Now, consider the (i) part, we know that;
1mole of each gas(i.e. Both $\text{S}{{\text{O}}_{2}}$ and ${{\text{O}}_{2}}$ )at STP occupies= 22.4L
Since, we know that the gas taken is 1 litre(given), then;
1 L of each gas(i.e. Both $\text{S}{{\text{O}}_{2}}$ and ${{\text{O}}_{2}}$ )at STP occupies= $\dfrac{1}{22.4}$ L
$\text{6}\text{.023}\times {{10}^{23}}$ molecules each gas(i.e.
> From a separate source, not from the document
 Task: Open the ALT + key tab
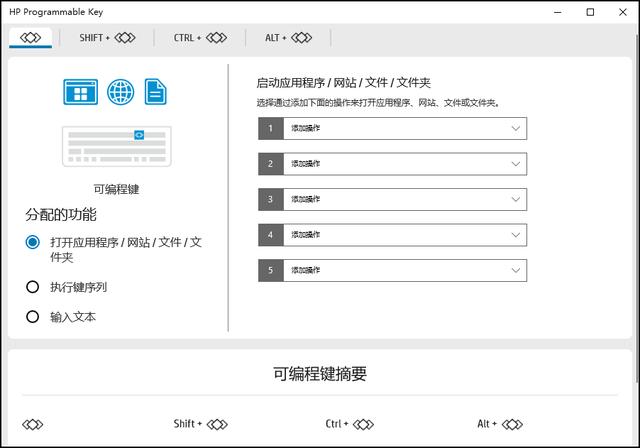pos(289,38)
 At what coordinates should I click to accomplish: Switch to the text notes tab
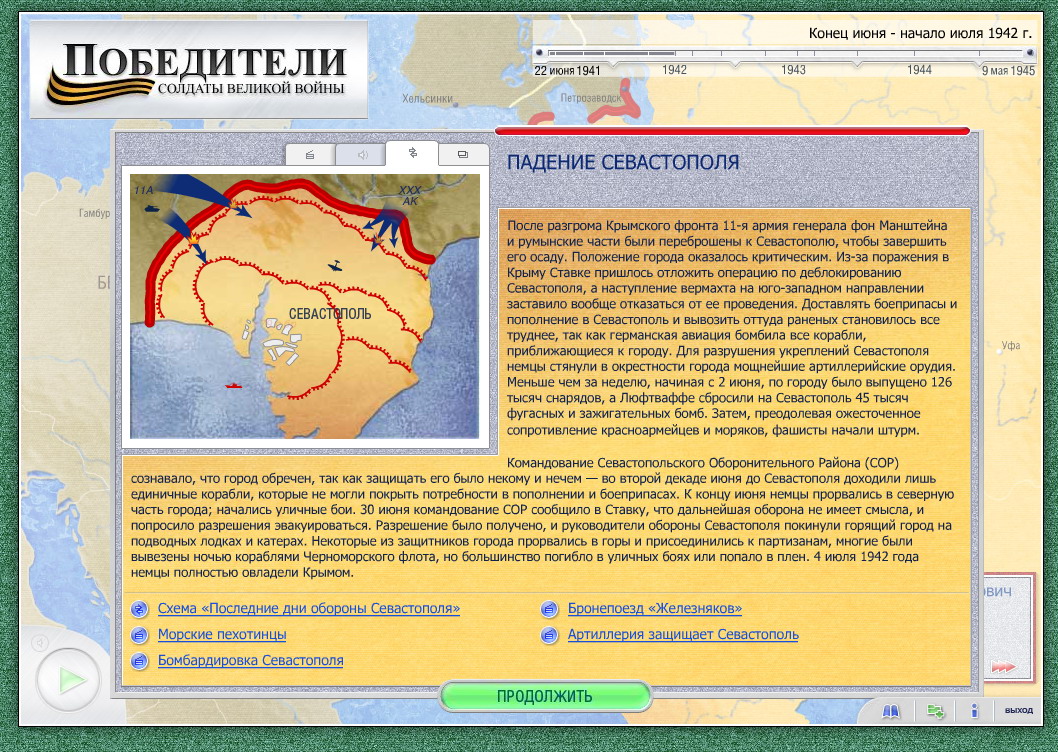coord(310,155)
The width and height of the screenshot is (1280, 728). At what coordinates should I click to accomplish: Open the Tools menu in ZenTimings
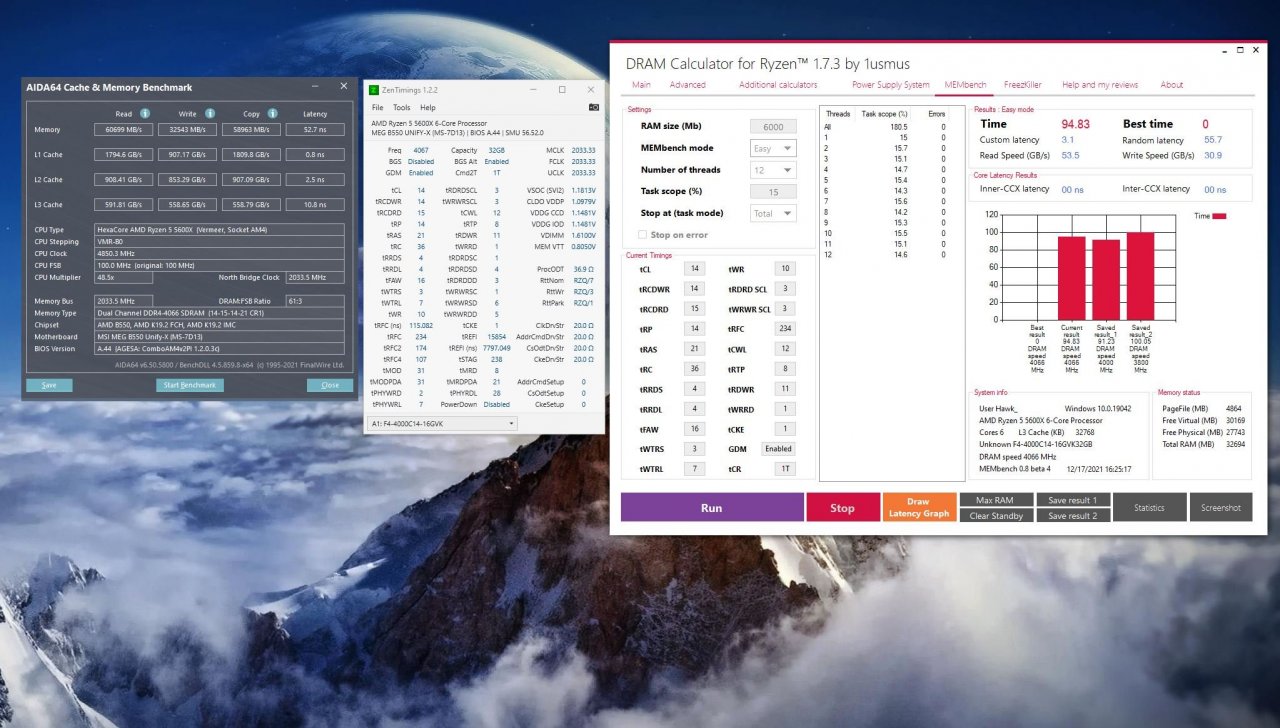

Both $\text{S}{{\text{O}}_{2}}$ and ${{\text{O}}_{2}}$ )at STP occupies= $\dfrac{\text{6}\text{.023}\times {{10}^{23}}}{22.4}$ L
= 0.2688 $\times {{10}^{23}}$ L
= 2.68 $\times {{10}^{22}}$ L
(ii) we know that,
22.4 L of gas ${{\text{O}}_{2}}$ contains = $\text{6}\text{.023}\times {{10}^{23}}$ molecules at STP
1 L of gas ${{\text{O}}_{2}}$ will contain= $\dfrac{\text{6}\text{.023}\times {{10}^{23}}}{22.4}$ molecules at STP
= 0.2688 $\times {{10}^{23}}$ molecules at STP
= 2.68 $\times {{10}^{22}}$ molecules at STP
So, now 2.68 $\times {{10}^{22}}$ molecules of ${{\text{O}}_{2}}$ at STP has= 1.43 g of mass of ${{\text{O}}_{2}}$
1 molecule at STP has = $\dfrac{1.43}{2.68~\times {{10}^{22}}}$ g of mass of ${{\text{O}}_{2}}$
= 5.32 $\times {{10}^{-22}}$ g of mass of ${{\text{O}}_{2}}$
Similarly, 22.4 L of gas $\text{S}{{\text{O}}_{2}}$ contains = $\text{6}\text{.023}\times {{10}^{23}}$ molecules at STP
1 L of gas $\text{S}{{\text{O}}_{2}}$ will contain= $\dfrac{\text{6}\text{.023}\times {{10}^{23}}}{22.4}$ molecules at STP
= 0.2688 $\times {{10}^{23}}$ molecules at STP
= 2.68 $\times {{10}^{22}}$ molecules at STP
So, now 2.68 $\times {{10}^{22}}$ molecules of $\text{S}{{\text{O}}_{2}}$ at STP has= 2.857 g of mass of $\text{S}{{\text{O}}_{2}}$
1 molecule at STP has = $\dfrac{2.857}{2.68~\times {{10}^{22}}}$ g of mass of $\text{S}{{\text{O}}_{2}}$
= 1.06 $\times {{10}^{-22}}$ g of mass of $\text{S}{{\text{O}}_{2}}$
(iii) as we know that,
1L of ${{\text{O}}_{2}}$ at STP contains= 1.43 g of ${{\text{O}}_{2}}$ (given)
22.4L of ${{\text{O}}_{2}}$ at STP will contains= 1.43×22.4 g of ${{\text{O}}_{2}}$
= 32 g of ${{\text{O}}_{2}}$
Similarly, 1L of $\text{S}{{\text{O}}_{2}}$ at STP contains= 2.857 g of $\text{S}{{\text{O}}_{2}}$ (given)
22.4L of ${{\text{O}}_{2}}$ at STP will contains= 2.857×22.4 g of $\text{S}{{\text{O}}_{2}}$
= 64 g of $\text{S}{{\text{O}}_{2}}$

Note: Avogadro’s law is applicable only at the conditions of standard temperature and pressure and if the pressure and temperature are constant , then on increasing the amount of the gas, its volume also increases and vice-versa.